Saved data entries
▼

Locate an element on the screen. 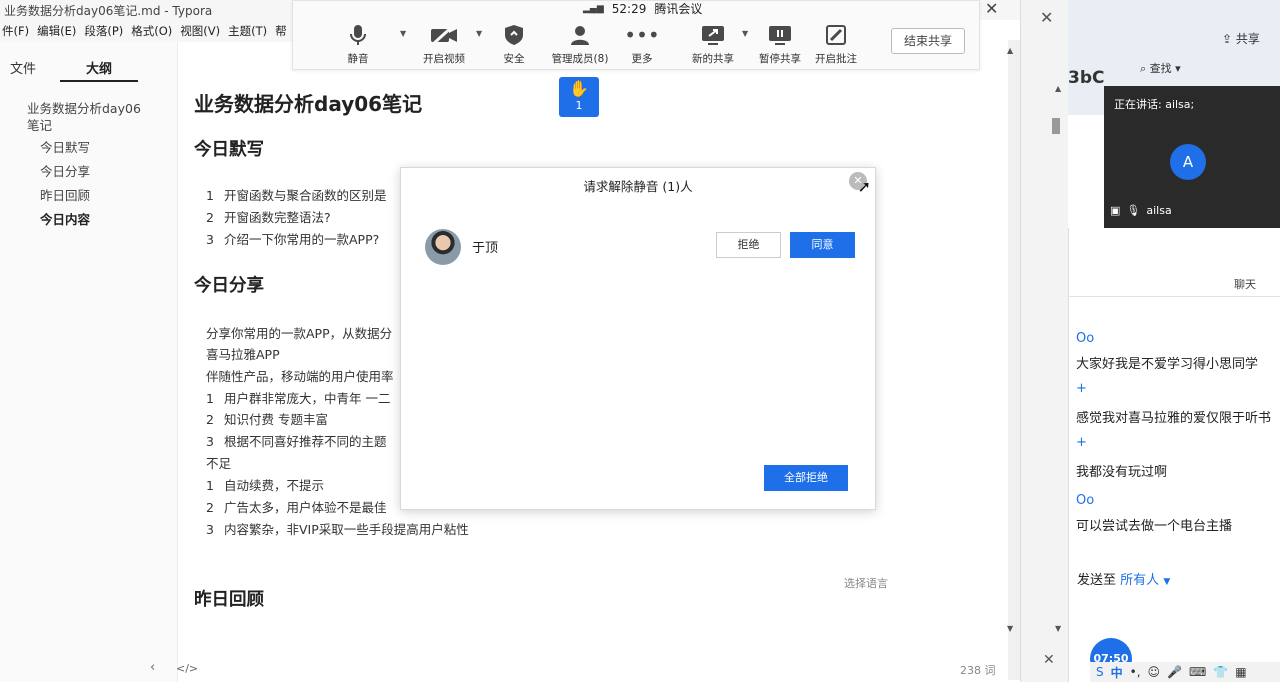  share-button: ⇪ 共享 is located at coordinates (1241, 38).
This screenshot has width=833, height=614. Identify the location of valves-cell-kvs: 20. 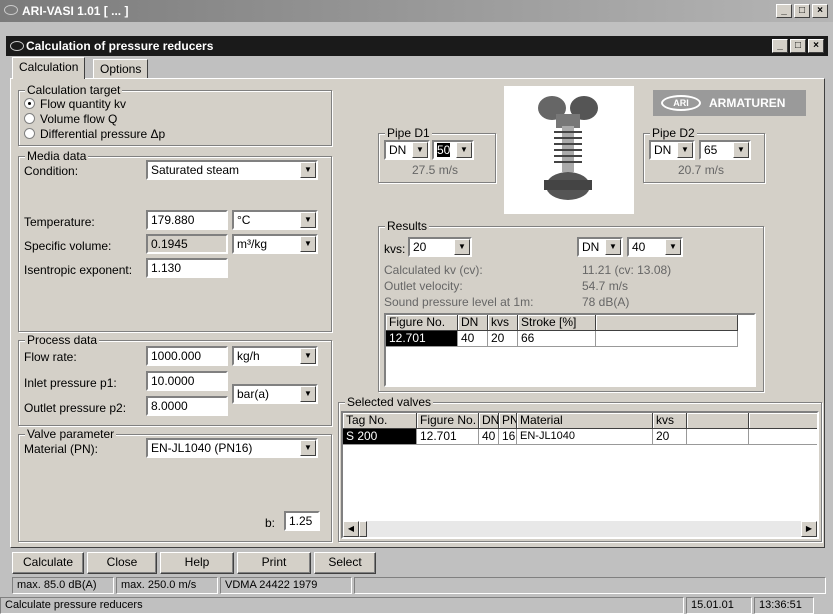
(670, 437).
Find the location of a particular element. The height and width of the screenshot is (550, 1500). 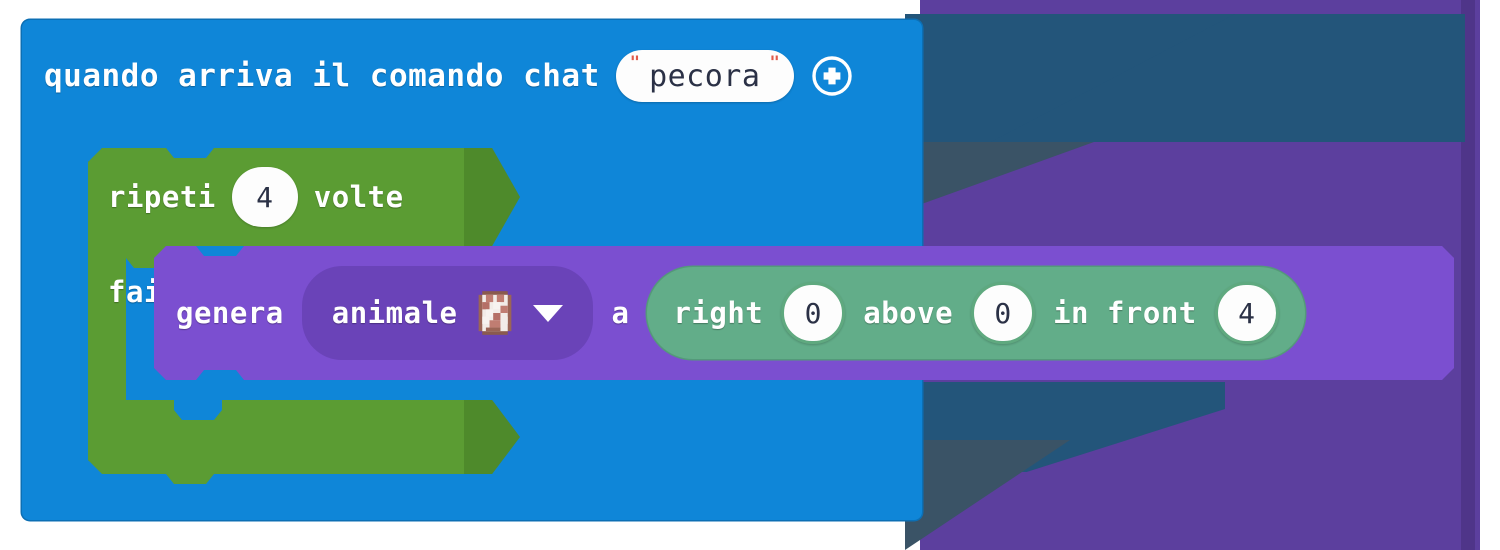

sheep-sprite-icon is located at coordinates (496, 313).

▲

» PROBLEM TO SOLVE
Render everything from the line containing "This screenshot has" down to the end of the listing as a numbered list, leaving out blank lines and the pictures.

» YOUR RESPONSE
1. This screenshot has width=833, height=614. Identify the location of valves-cell-kvs: 20. 
2. (670, 437).
3. Find the location of a particular element. The height and width of the screenshot is (550, 1500). 
4. sheep-sprite-icon is located at coordinates (496, 313).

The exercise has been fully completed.